• Required action
Switch "screenshot" to "image" in the entries starting at the line containing "This screenshot has" and ending at the line containing "bar-value-label: 62.08 is", then write out only those lines with everything else left as it is.

• Records
----------------

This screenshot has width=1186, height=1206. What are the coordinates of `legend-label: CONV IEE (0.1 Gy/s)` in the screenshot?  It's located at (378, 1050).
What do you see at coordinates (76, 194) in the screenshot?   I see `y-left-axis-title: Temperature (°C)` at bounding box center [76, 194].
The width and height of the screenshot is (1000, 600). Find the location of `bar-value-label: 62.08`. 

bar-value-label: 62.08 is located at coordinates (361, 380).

----------------

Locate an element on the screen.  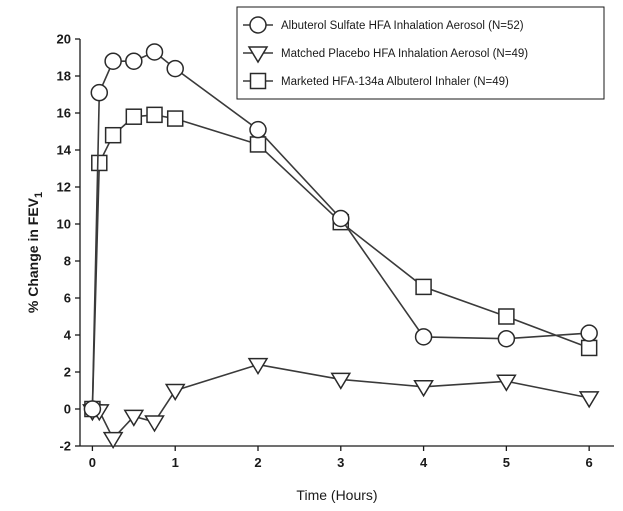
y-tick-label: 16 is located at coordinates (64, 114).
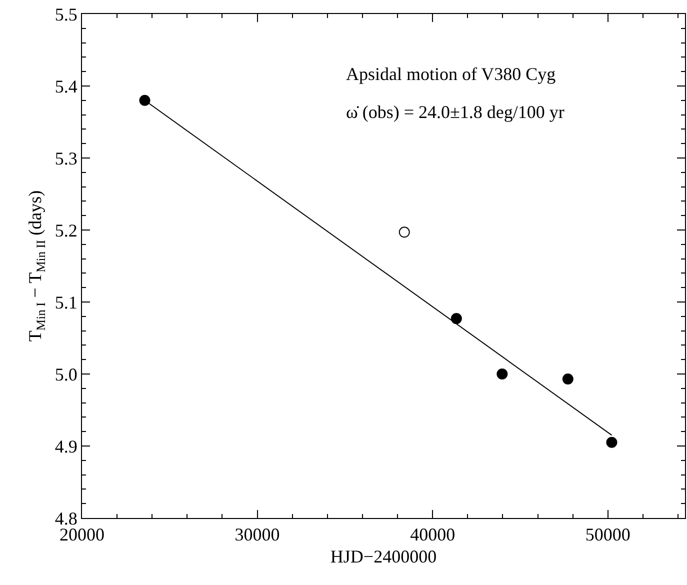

----------------

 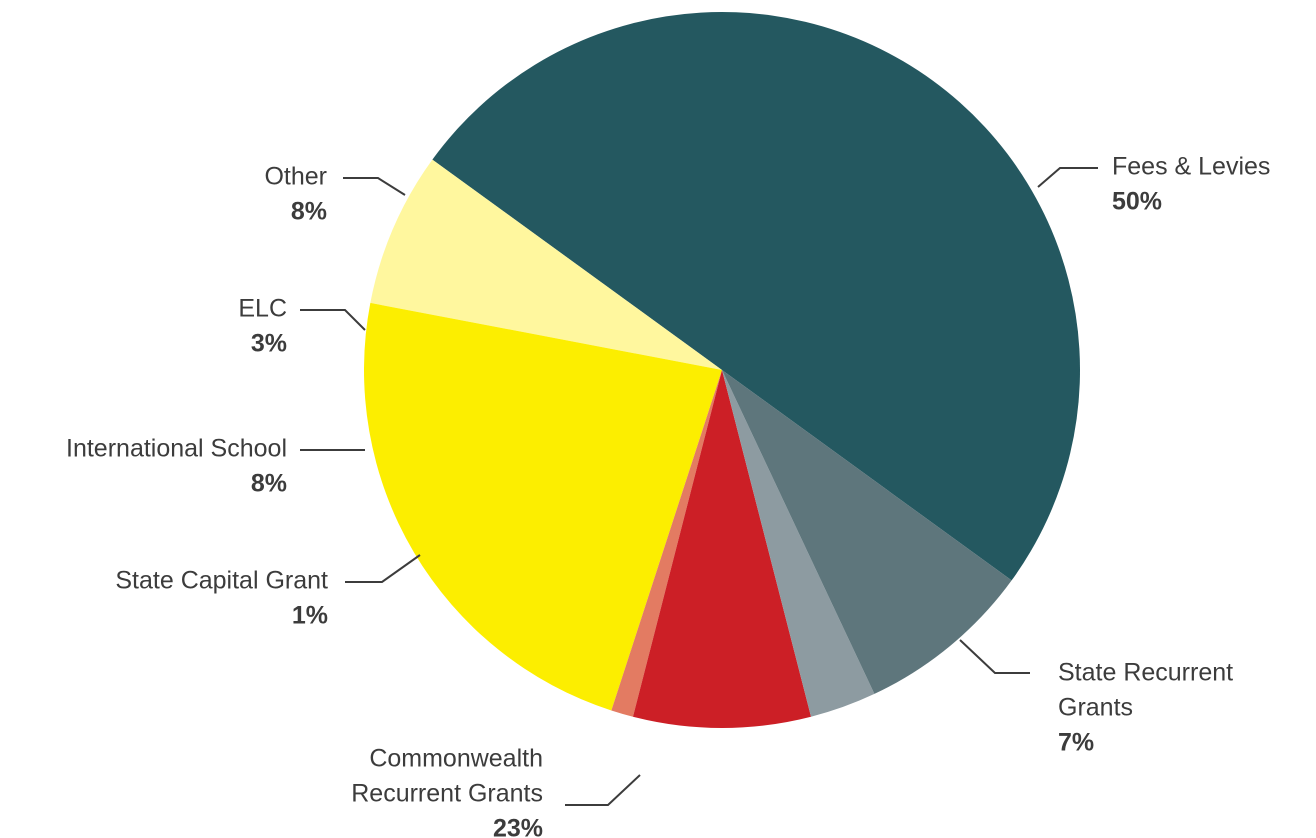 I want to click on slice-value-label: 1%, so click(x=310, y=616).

----------------

• Your response
This image has width=1186, height=1206. What are the coordinates of `legend-label: CONV IEE (0.1 Gy/s)` in the image?  It's located at (378, 1050).
What do you see at coordinates (76, 194) in the image?   I see `y-left-axis-title: Temperature (°C)` at bounding box center [76, 194].
The width and height of the image is (1000, 600). Find the location of `bar-value-label: 62.08`. 

bar-value-label: 62.08 is located at coordinates (361, 380).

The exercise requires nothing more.